En fait, de nombreuses idées erronées ont bloqué, durant des millénaires, le chemin vers la bonne compréhension de ces lois. Il me paraît utile d’en rappeler notamment deux qui sont dues au grand philosophe Aristote. Celui-ci bénéficiait d’une grande aura, en sa qualité de grand savant grec. Ce qui lui conférait une forte autorité morale, empêchant toute remise en cause de ses idées, devenues de véritables dogmes. Il avait émis cependant deux idées fausses qui n’ont pu être corrigées que très longtemps après sa mort. La première stipule, d’après Aristote, qu’aucun mouvement ne peut être maintenu sans qu’il soit soutenu par un moteur, ce qui est contraire au fameux principe de l’inertie, énoncé par Galilée au 17e siècle, et qui a failli être découvert par Avicenne (Ibnou Sina), plusieurs siècles avant Galilée. Ce que du reste ne disent pas les historiens des sciences, mais il s’agit-là d’un tout autre sujet. La deuxième idée fausse, également due à Aristote, dit que la chaleur est une substance indestructible appelée calorique et Aristote stipule la conservation du calorique. Ce qui, bien entendu, contredit les principes de la thermodynamique. En effet, la conservation ne concerne pas la chaleur, mais plutôt l’énergie, selon le fameux principe de conservation de l’énergie. Celle-ci se transforme sous différentes formes, mais la somme totale des énergies mises en jeu demeure constante.

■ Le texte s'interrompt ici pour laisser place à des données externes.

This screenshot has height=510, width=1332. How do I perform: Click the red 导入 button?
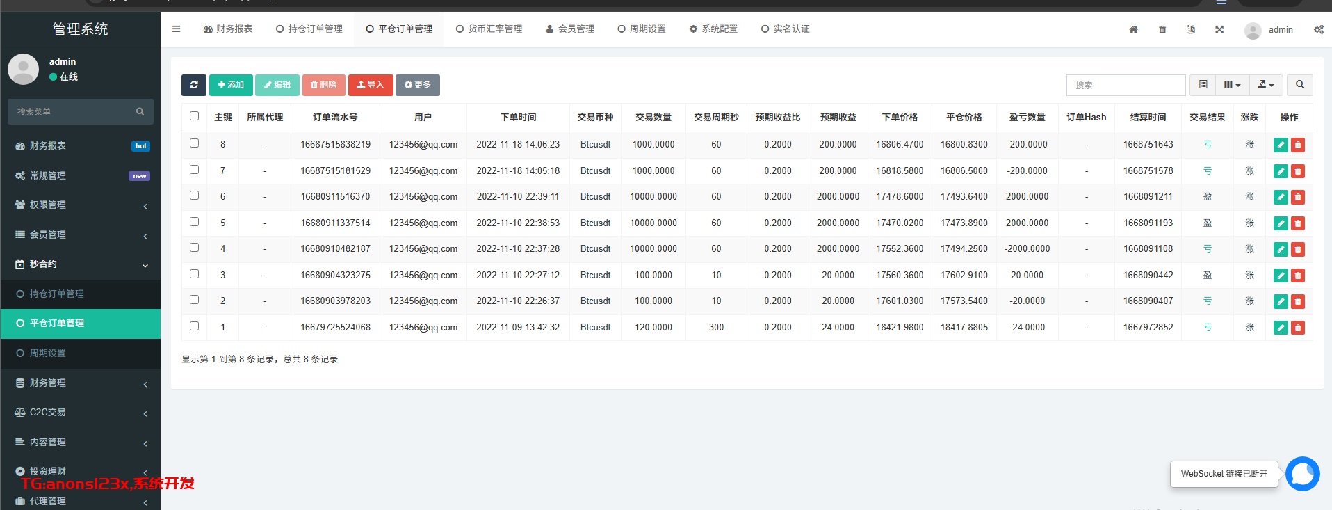(x=371, y=85)
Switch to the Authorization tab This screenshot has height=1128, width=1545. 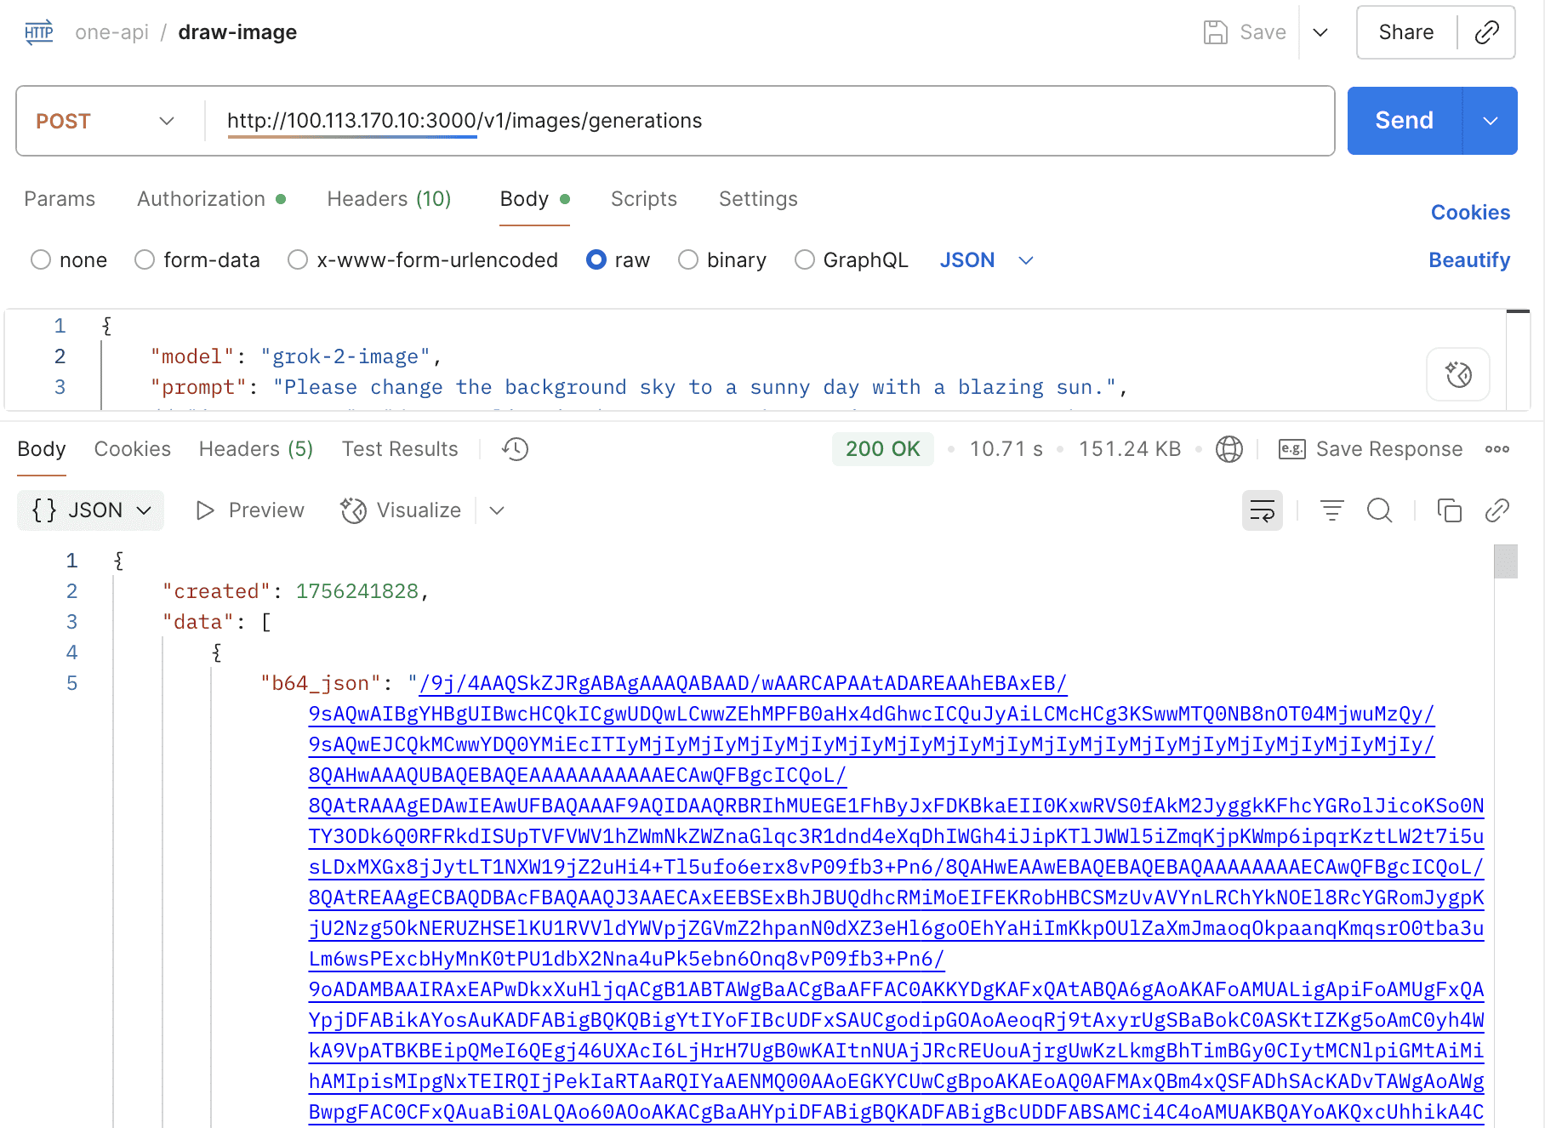[x=202, y=199]
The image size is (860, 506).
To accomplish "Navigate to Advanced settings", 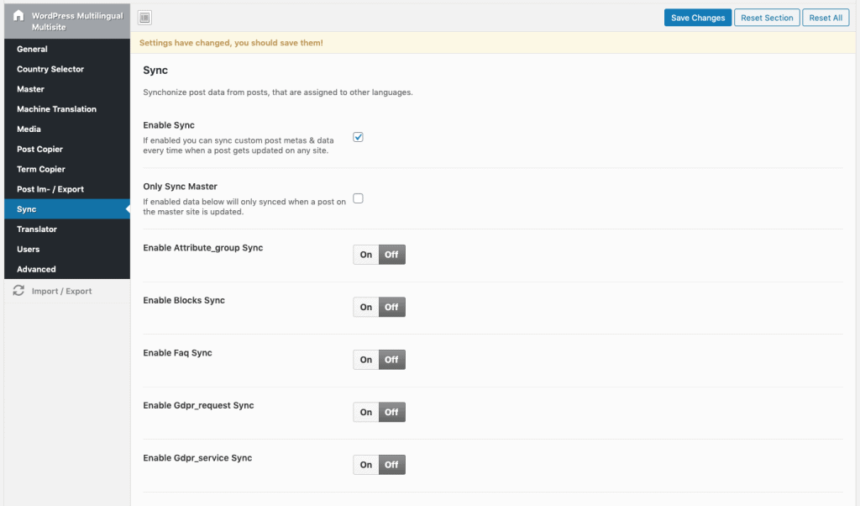I will [x=36, y=269].
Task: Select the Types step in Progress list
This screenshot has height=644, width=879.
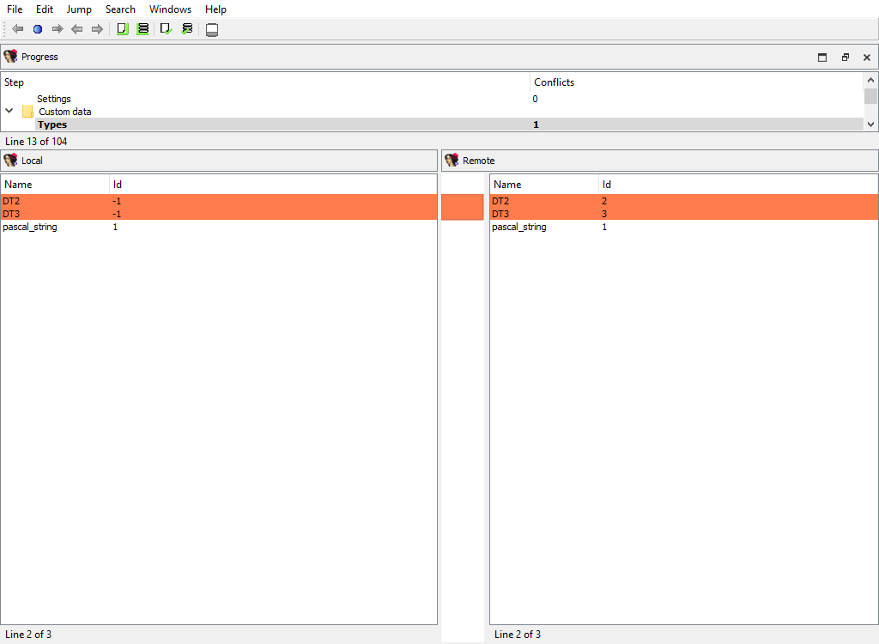Action: (52, 125)
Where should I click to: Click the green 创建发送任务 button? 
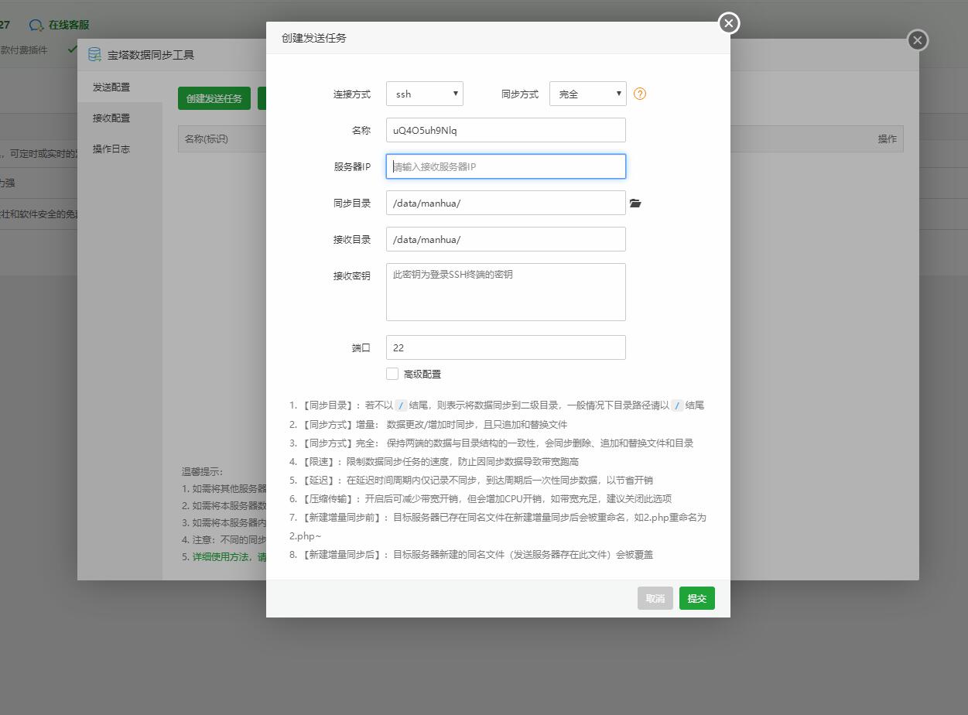pos(214,98)
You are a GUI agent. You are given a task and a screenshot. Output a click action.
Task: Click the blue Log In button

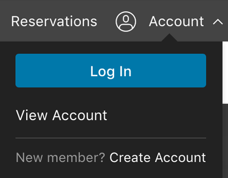click(x=111, y=71)
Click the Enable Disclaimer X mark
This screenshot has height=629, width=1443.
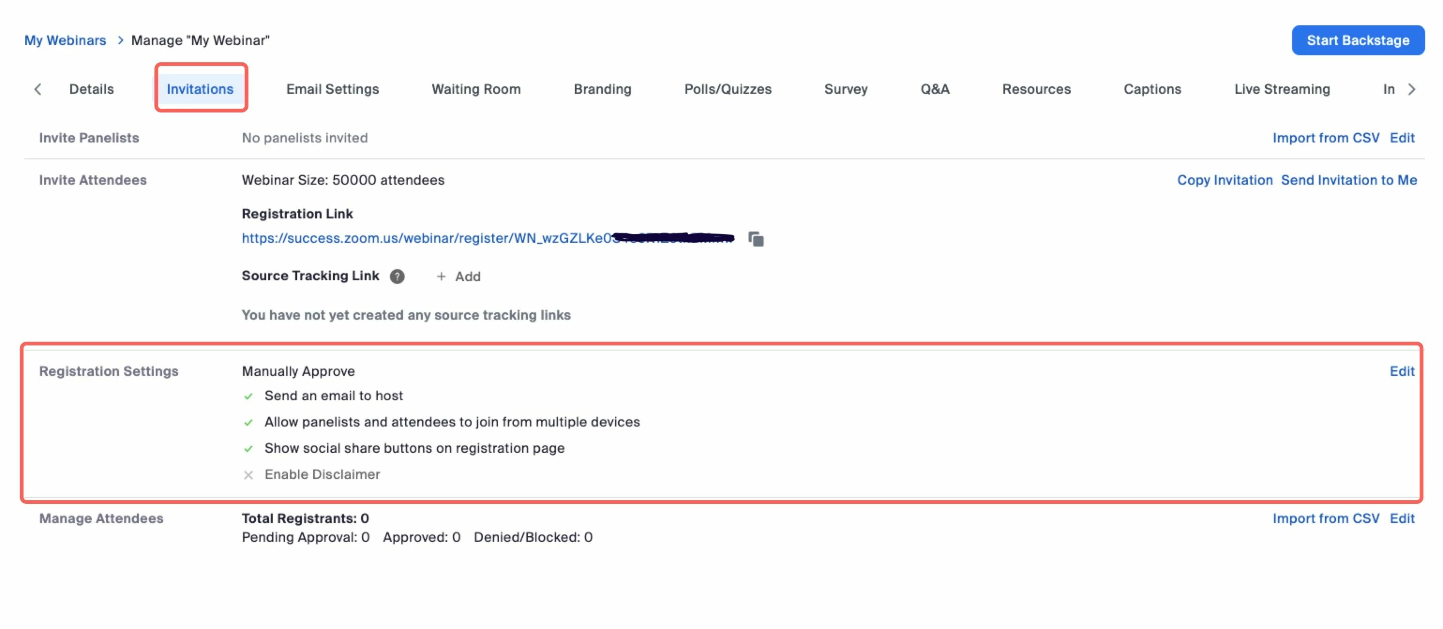click(x=248, y=475)

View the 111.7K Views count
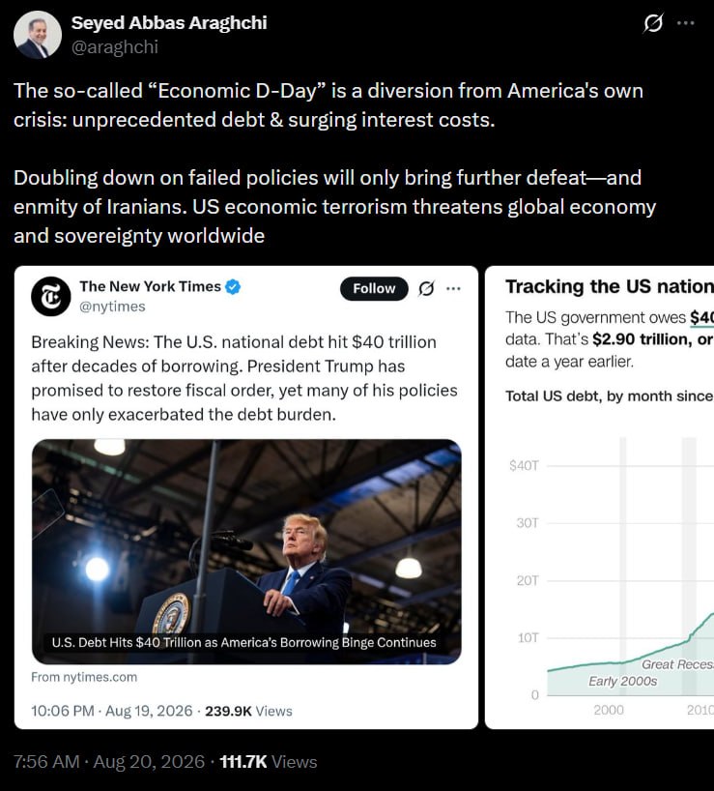(x=268, y=762)
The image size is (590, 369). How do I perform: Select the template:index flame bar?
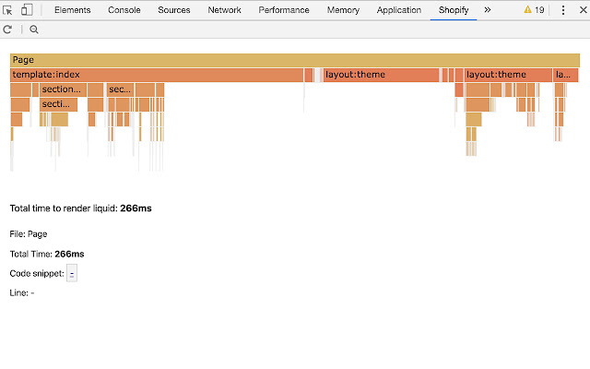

Ce n’est qu’une fois les lois de la nature devenues mieux connues, grâce à l’apport de nombreux savants et ingénieurs talentueux, que la maîtrise de l’énergie, avec ses deux volets, la découverte de nouvelles sources d’énergie et la transformation de celle-ci, a connu un essor prodigieux. Cela a commencé en Europe, avec l’apparition des machines à vapeur, dès la fin du dix-huitième siècle, l’apparition ensuite des chemins de fer et de l’électricité et l’avènement de la révolution industrielle qui a marqué le dix-neuvième siècle. Ce n’est donc pas un hasard si les grandes puissances durant ce siècle furent précisément européennes. Au vingtième siècle, on découvrit le pétrole et un peu plus tard le gaz naturel, deux ressources qui constituèrent les principales sources d’énergie durant une bonne partie de ce siècle, et demeurent prédominantes. Comme en outre, les principales multinationales exerçant dans ce domaine étaient américaines et que les transactions se faisaient essentiellement en dollar, on assista désormais à une domination américaine, et ce ne fut pas le fruit du hasard, non plus. Durant ce même vingtième siècle et grâce aux grandes découvertes scientifiques des années vingt et trente (relativité, mécanique ondulatoire et quantique, fissibilité de l’uranium), apparut une nouvelle source d’énergie : l’énergie nucléaire.
L’impact de ces innovations scientifiques sur la vie humaine fut très grand, sans pareil dans l’histoire.
On voit bien qu’il a toujours existé un lien étroit entre progrès scientifiques, maîtrise de l’énergie et développement humain. C’est ainsi que des transformations de plus en plus rapides ont été enregistrées touchant les différentes sphères de la vie, aussi bien privée que professionnel.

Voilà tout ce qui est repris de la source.